The most significant advances the human race has made in recent times have revolved around mobility. We have an innate desire to pursue this freedom.
That is what made the past 100 years the century of the car. The invention of motor vehicles changed the way people structured their whole lives. In the past couple of decades, that societal transformation has ramped up as improvements in technology allowed us to make our communications mobile as well.
A lot of the most exciting trends to come in the next few decades will also revolve around mobility. For instance, driverless cars will free us up to remain productive while being mobile, rather than having to concentrate on driving.
Similarly, the current hype surrounding conversational user interfaces and virtual assistants promises to make us more productive on the move.
The rise of audio interfaces
For a while I have thought that a lot more of our digital interactions will take place over audio interfaces. Sure, for a long time speech recognition has been a joke. But so were touch screens once upon a time. Then one day, all of a sudden, they were awesome.
I see audio interfaces as the logical next step in our quest to become more productive while being mobile.
If you think about it, screens are actually a terrible idea for a mobile interface. When you’re on the move, looking at a screen is the last thing you want to do. Unless you’re careful, you’ll run into a lamp post or step in a dog turd.
If you get an urgent message when you’re in a rush, it would be far more convenient to receive it audibly through your headphones. You wouldn’t have to rummage around for your phone, and it would save you a lot of time.
Smartwatches are an early attempt at solving this problem. But they still suffer from the same core issue: they still remove your ability to see the path ahead by forcing you to look down at a screen.

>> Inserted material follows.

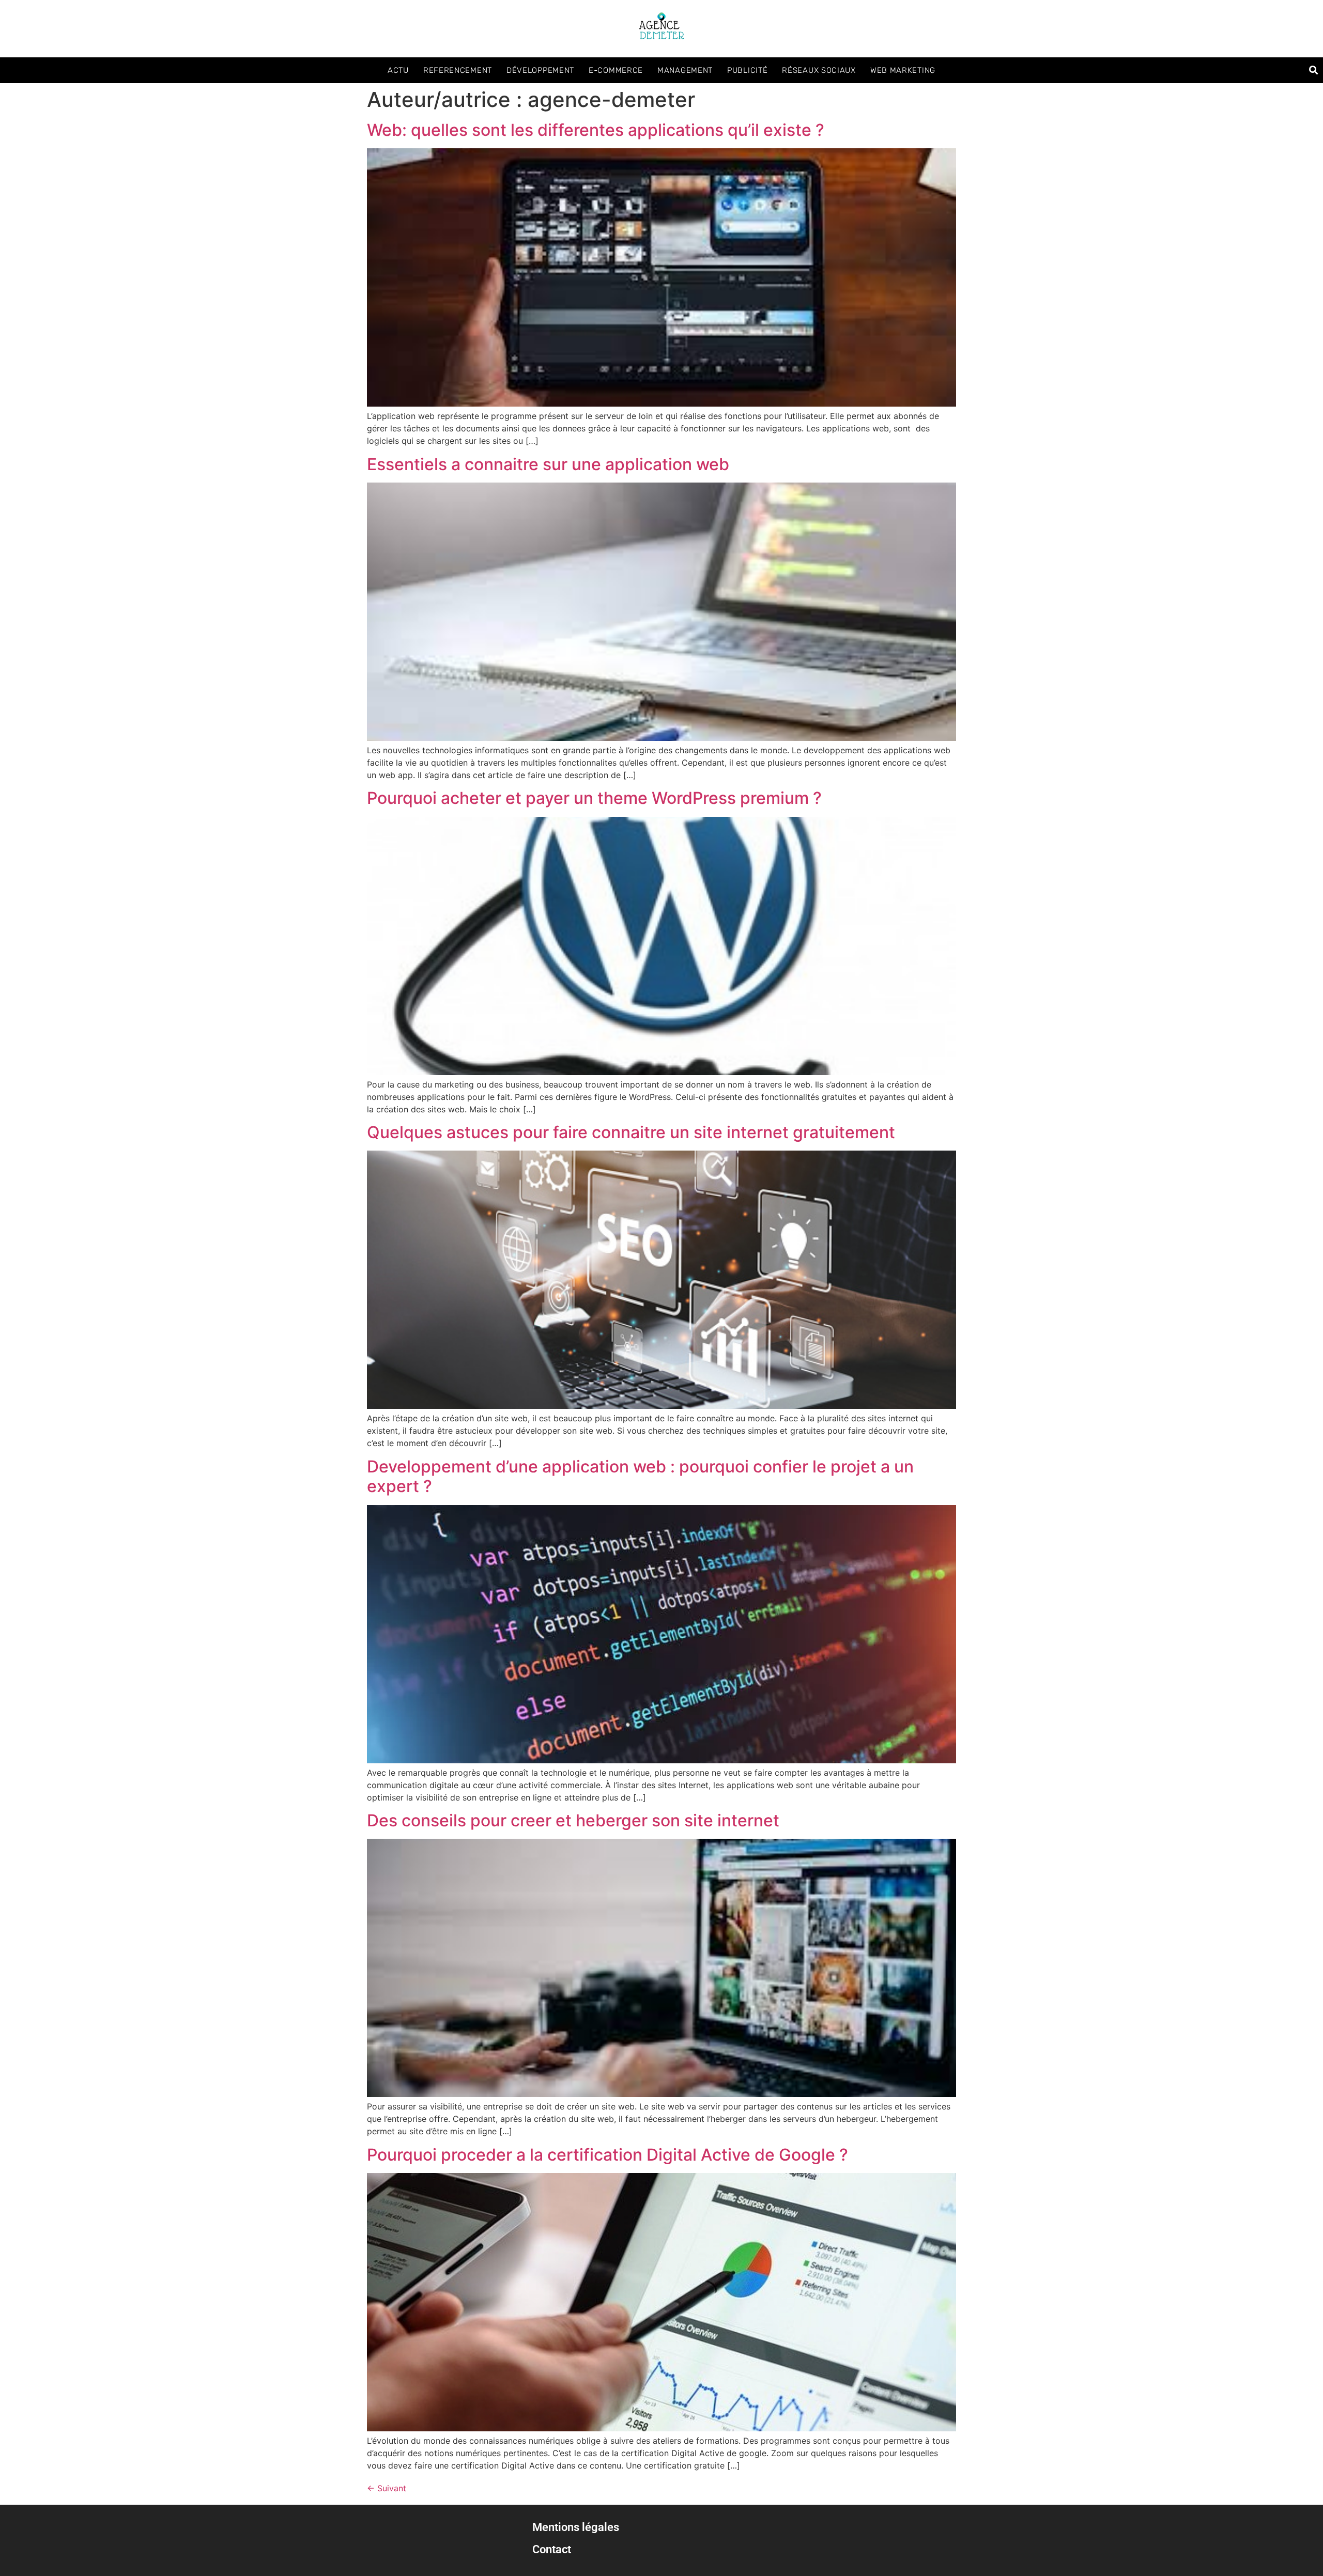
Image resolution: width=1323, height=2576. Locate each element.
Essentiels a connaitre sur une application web (548, 464)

Conversational user interfaces
Google’s announcement at this year’s I/O event of new conversational virtual assistant products is just the latest play between the major technology firms. Google, Apple, Microsoft, Amazon and Facebook are all working hard on conversational virtual assistants. The aim? To create a version of Siri that actually delivers.
There is currently a lot of attention on Amazon Echo, a speaker-like device that sits in your home awaiting your instructions. It can play music, tell you the news, and it can wake you up in the morning. Google’s newly-announced Home product takes square aim at that.
These products both tap into the serious hype that surrounds conversational user interfaces at the moment. But I don’t understand the hype that surrounds the Amazon Echo in particular. All Amazon seem to have done is scrunched Siri up, put it into a black cylinder that looks like a poncey bin and chained it to the corner of a room.
If I want to, I can have a conversation with Google Assistant in my phone and take it wherever I want. And if it wants to alert me to some important information, Amazon Echo would be no use if I wasn’t in the room with it. Instead, surely mobility is where the future of conversational assistants lies.
Amazon and Google must sense that there is demand for these products. It seems that we are getting to the stage where we would rather have a conversation with our devices than use a screen to get things done. That would have huge implications for how we design digital products.